Thermal plasma-synthesized gray-black TiO2 with abundant oxygen vacancies for high-efficiency solar desalination

Abstract

The growing scarcity of freshwater resources has increased interest in sustainable seawater desalination methods utilizing solar radiation. Titanium dioxide (TiO₂), known for its corrosion resistance and low cost, is an ideal material for photothermal applications. However, its wide bandgap limits the optimal utilization of visible and infrared light. To address this, a grey-black TiO₂ material rich in oxygen vacancies was synthesized using high-frequency low-temperature plasma. This material was integrated into a three-dimensional seawater evaporator with modified polyvinylidene fluoride (PVDF) sponge and polystyrene foam. The resulting structure exhibited a broad spectral absorption profile, low thermal conductivity, and enhanced evaporation efficiency. Experimental results confirmed the effectiveness of oxygen vacancies in narrowing the TiO₂ bandgap, improving light absorption and photothermal properties.
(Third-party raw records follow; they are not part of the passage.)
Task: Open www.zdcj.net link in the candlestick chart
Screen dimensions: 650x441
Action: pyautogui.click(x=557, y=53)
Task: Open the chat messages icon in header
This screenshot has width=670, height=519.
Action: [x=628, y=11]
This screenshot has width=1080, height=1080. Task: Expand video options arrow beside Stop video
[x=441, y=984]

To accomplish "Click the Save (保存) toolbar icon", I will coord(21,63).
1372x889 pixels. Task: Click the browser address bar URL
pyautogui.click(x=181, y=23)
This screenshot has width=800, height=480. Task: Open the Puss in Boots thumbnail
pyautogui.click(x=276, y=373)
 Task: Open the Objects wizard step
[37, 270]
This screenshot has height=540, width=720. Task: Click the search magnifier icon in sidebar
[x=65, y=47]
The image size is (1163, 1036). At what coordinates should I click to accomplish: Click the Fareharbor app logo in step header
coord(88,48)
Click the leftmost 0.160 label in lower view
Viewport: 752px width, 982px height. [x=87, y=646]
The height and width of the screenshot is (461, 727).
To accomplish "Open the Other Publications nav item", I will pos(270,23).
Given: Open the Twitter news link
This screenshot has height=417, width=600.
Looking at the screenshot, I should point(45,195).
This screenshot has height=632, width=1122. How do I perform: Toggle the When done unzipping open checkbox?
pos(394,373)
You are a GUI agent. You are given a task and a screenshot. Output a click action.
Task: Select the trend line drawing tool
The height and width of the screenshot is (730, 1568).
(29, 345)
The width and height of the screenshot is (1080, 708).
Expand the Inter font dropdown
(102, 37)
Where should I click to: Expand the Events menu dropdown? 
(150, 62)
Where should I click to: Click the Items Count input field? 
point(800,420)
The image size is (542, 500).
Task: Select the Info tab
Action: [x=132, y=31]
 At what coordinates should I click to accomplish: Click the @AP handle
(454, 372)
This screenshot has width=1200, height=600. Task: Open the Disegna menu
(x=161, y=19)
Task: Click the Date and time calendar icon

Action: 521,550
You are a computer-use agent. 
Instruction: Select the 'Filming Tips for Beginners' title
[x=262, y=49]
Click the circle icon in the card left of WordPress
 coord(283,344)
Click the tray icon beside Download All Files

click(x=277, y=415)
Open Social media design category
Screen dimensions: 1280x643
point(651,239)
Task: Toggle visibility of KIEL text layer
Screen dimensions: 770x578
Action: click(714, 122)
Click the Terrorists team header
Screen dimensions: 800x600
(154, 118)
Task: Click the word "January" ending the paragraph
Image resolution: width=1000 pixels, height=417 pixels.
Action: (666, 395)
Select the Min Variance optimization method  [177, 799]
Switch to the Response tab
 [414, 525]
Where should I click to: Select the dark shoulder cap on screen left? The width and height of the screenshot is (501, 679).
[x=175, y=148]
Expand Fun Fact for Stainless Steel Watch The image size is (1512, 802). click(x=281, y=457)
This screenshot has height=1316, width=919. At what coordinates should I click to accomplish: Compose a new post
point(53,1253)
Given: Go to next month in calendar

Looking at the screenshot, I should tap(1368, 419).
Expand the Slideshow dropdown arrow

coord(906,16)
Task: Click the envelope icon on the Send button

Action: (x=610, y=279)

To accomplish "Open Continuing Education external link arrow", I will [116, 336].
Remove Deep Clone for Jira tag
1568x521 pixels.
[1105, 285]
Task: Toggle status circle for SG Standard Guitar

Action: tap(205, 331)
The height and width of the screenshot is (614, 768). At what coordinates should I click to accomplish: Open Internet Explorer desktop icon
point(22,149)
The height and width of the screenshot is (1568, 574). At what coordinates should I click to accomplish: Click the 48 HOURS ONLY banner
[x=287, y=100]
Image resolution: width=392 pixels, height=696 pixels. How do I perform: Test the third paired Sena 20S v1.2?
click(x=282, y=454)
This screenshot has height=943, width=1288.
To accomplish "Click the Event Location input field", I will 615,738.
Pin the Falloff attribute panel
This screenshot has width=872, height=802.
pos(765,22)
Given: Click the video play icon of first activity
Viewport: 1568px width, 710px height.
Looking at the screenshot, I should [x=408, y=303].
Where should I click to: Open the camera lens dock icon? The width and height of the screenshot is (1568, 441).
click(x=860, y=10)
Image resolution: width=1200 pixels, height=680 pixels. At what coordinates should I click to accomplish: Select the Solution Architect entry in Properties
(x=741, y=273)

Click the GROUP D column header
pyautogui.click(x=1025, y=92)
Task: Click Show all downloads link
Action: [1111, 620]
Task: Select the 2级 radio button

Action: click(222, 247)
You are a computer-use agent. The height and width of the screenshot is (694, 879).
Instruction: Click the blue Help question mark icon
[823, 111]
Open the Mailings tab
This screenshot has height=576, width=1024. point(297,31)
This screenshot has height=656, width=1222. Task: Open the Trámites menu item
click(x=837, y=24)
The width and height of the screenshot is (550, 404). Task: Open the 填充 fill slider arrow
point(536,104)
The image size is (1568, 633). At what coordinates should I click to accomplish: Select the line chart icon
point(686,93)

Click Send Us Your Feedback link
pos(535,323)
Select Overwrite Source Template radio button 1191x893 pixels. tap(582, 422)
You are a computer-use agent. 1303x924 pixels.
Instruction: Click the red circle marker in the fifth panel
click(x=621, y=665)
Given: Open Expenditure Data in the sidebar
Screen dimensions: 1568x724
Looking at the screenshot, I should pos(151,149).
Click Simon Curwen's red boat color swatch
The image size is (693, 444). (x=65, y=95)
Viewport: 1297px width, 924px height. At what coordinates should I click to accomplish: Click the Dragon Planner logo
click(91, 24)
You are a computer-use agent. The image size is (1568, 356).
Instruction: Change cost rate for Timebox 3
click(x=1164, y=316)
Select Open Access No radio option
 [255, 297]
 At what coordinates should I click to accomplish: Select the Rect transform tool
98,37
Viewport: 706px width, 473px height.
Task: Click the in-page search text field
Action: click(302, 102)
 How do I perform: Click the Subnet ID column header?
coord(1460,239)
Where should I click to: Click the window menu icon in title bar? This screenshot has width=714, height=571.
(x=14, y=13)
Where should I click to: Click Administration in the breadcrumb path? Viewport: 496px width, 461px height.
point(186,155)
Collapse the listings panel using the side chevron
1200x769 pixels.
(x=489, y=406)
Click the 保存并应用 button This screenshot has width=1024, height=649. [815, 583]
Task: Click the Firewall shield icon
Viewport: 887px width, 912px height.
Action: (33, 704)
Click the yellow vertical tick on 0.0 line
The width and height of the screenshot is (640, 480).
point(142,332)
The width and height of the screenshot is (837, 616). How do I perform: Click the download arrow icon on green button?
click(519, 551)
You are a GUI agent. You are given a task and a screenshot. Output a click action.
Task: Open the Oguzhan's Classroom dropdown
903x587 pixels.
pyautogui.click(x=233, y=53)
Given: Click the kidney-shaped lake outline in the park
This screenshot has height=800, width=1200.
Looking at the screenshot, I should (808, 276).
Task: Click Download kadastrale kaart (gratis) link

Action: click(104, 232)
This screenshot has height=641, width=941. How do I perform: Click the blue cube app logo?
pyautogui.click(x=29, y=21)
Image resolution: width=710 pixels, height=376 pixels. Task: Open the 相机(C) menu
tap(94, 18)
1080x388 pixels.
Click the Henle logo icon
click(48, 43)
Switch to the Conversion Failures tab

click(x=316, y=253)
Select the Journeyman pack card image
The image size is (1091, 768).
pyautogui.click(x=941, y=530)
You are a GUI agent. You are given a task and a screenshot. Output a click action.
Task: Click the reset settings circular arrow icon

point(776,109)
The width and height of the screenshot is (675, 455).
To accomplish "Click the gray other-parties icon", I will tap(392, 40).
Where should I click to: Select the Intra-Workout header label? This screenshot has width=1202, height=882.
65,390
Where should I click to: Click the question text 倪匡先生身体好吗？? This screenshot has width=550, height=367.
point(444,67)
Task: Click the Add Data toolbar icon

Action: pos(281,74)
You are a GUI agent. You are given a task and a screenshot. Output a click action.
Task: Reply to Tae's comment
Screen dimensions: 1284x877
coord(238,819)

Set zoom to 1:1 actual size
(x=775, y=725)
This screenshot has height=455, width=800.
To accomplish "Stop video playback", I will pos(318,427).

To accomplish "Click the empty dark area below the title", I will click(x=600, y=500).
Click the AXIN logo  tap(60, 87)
In seawater desalination tests, the system achieved an impressive evaporation rate of 2.91 kg m⁻² h⁻¹ and a light-to-water evaporation efficiency of 75.52% under one sun irradiation, outperforming natural evaporation under sunlight conditions by a factor of 7.7. At the same time, the salinity of desalinated seawater significantly falls below the standard set by the World Health Organization (WHO) and even reaches levels comparable to soft water. This research offers insights for developing high-performance TiO₂ photothermal materials and seawater evaporators, contributing to discussions on sustainable and efficient desalination technologies.